Despite this, the proposed fixes focus on the details of the plot rather than the broad threat. We’re going to install full-body scanners, even though there are lots of ways to hide PETN—stuff it in a body cavity, spread it thinly on a garment—from the machines. We’re going to profile people traveling from 14 countries, even though it’s easy for a terrorist to travel from a different country. Seating requirements for the last hour of flight were the most ridiculous example.

The problem with all these measures is that they’re only effective if we guess the plot correctly. Defending against a particular tactic or target makes sense if tactics and targets are few. But there are hundreds of tactics and millions of targets, so all these measures will do is force the terrorists to make a minor modification to their plot.

It’s magical thinking: If we defend against what the terrorists did last time, we’ll somehow defend against what they do next time. Of course this doesn’t work. We take away guns and bombs, so the terrorists use box cutters. We take away box cutters and corkscrews, and the terrorists hide explosives in their shoes. We screen shoes, they use liquids. We limit liquids, they sew PETN into their underwear. We implement full-body scanners, and they’re going to do something else. This is a stupid game; we should stop playing it.

But we can’t help it. As a species, we’re hardwired to fear specific stories—terrorists with PETN underwear, terrorists on subways, terrorists with crop dusters—and we want to feel secure against those stories. So we implement security theater against the stories, while ignoring the broad threats.

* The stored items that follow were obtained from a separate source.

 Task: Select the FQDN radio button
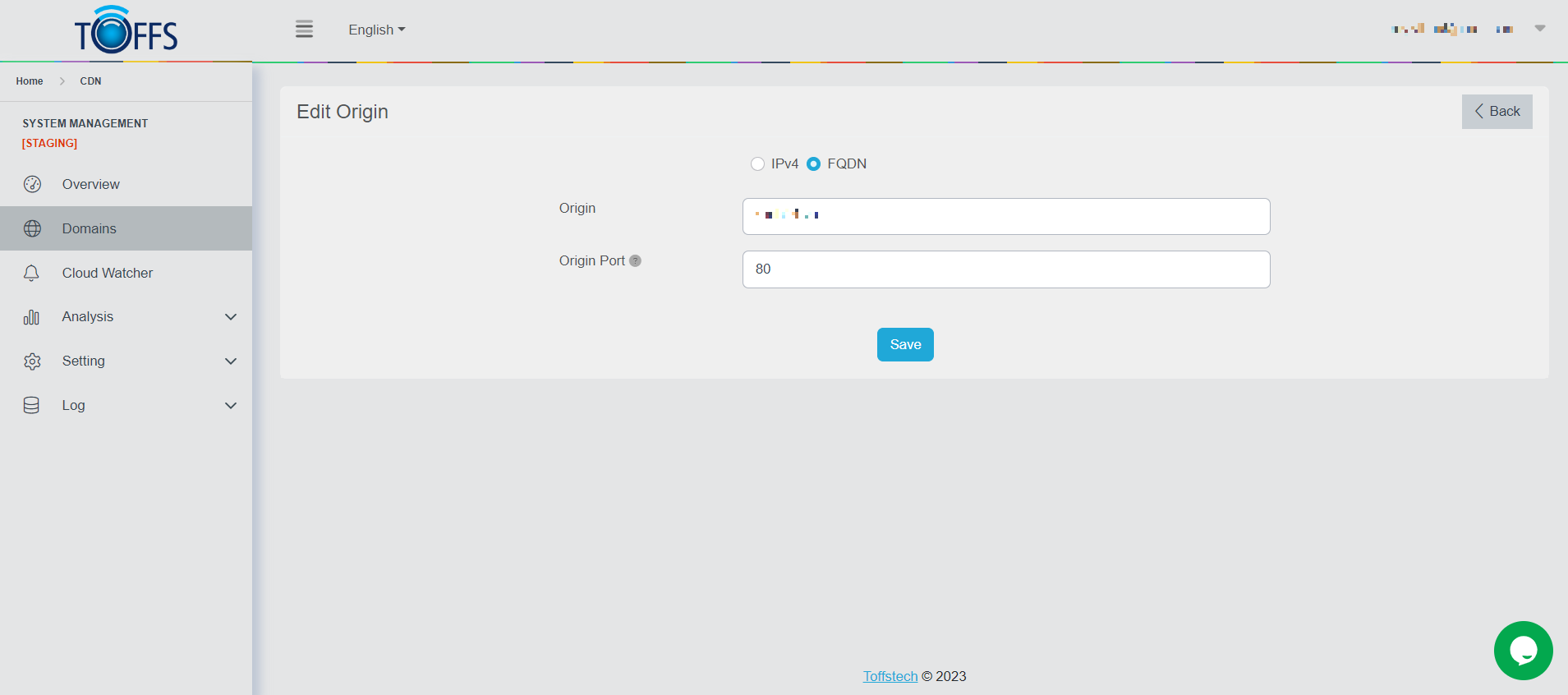(x=813, y=164)
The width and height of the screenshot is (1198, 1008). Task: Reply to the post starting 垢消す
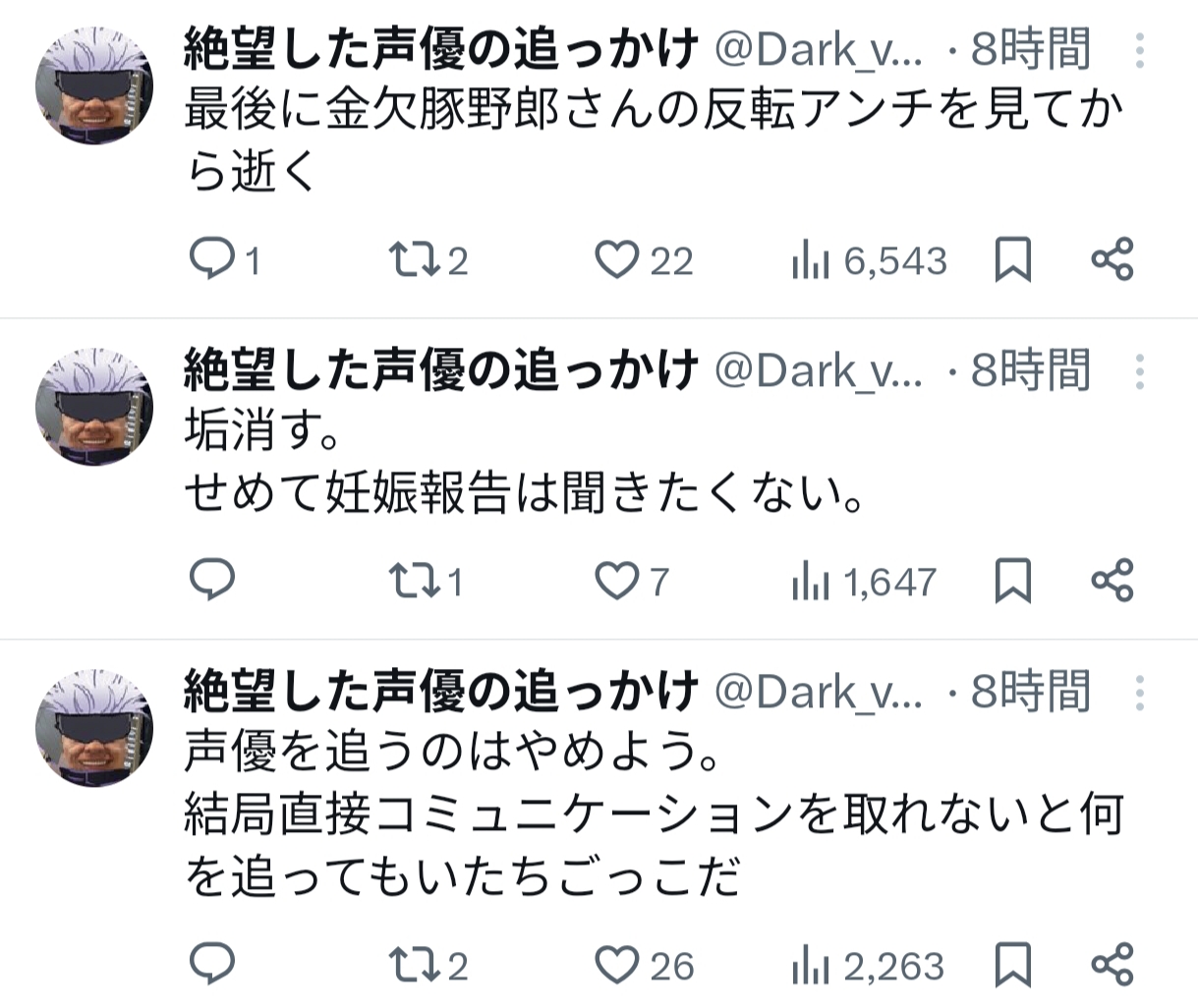coord(210,581)
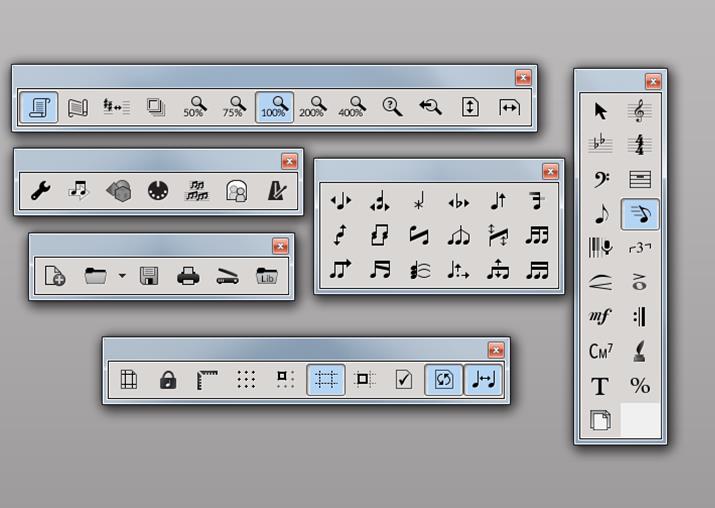
Task: Pick the mf dynamics Expression tool
Action: [600, 317]
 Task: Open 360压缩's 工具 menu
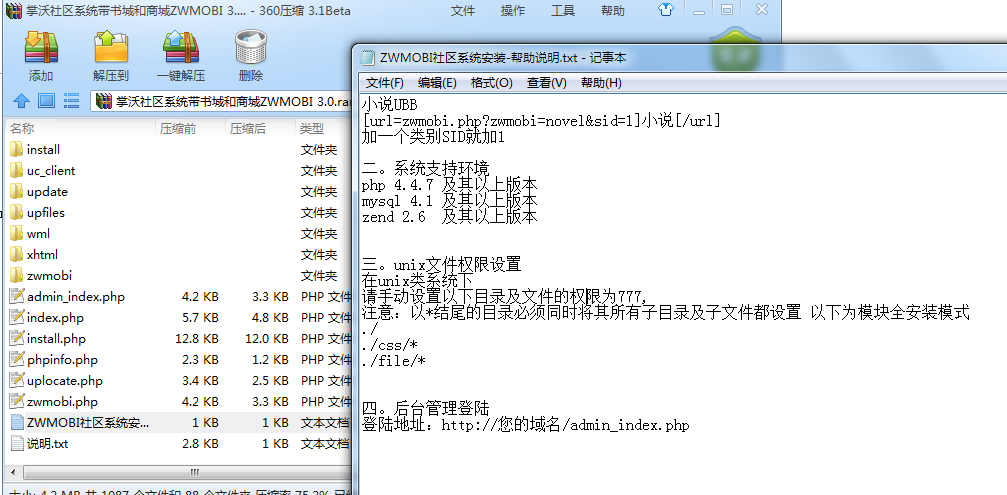click(x=563, y=11)
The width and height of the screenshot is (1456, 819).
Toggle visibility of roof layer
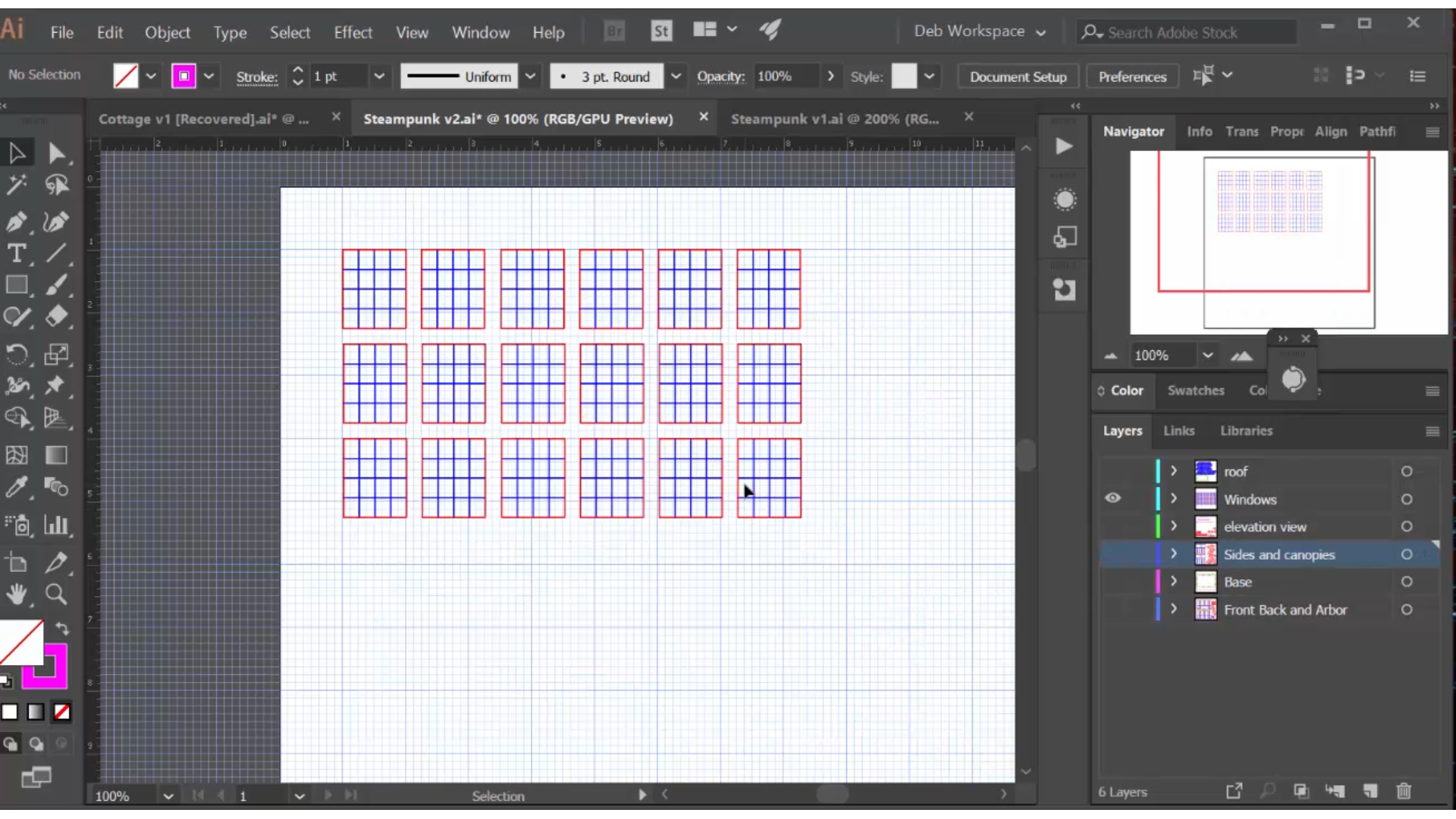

What we need is security that’s effective even if we can’t guess the next plot: intelligence, investigation, and emergency response. Our foiling of the liquid bombers demonstrates this. They were arrested in London, before they got to the airport. It didn’t matter if they were using liquids—which they chose precisely because we weren’t screening for them—or solids or powders. It didn’t matter if they were targeting airplanes or shopping malls or crowded movie theaters. They were arrested, and the plot was foiled. That’s effective security.

Finally, we need to be indomitable. The real security failure on Christmas Day was in our reaction. We’re reacting out of fear, wasting money on the story rather than securing ourselves against the threat. Abdulmutallab succeeded in causing terror even though his attack failed.

If we refuse to be terrorized, if we refuse to implement security theater and remember that we can never completely eliminate the risk of terrorism, then the terrorists fail even if their attacks succeed.

This essay previously appeared on Sphere, the AOL.com news site.

EDITED TO ADD (1/8): Similar sentiment.

Posted on January 7, 2010 at 1:18 PMView Comments

Breaching the Secure Area in Airports

An unidentified man breached airport security at Newark Airport on Sunday, walking into the secured area through the exit, prompting the evacuation of a terminal and flight delays that continued into the next day. This isn’t common, but it happens regularly. The result is always the same, and it’s not obvious that fixing the problem is the right solution.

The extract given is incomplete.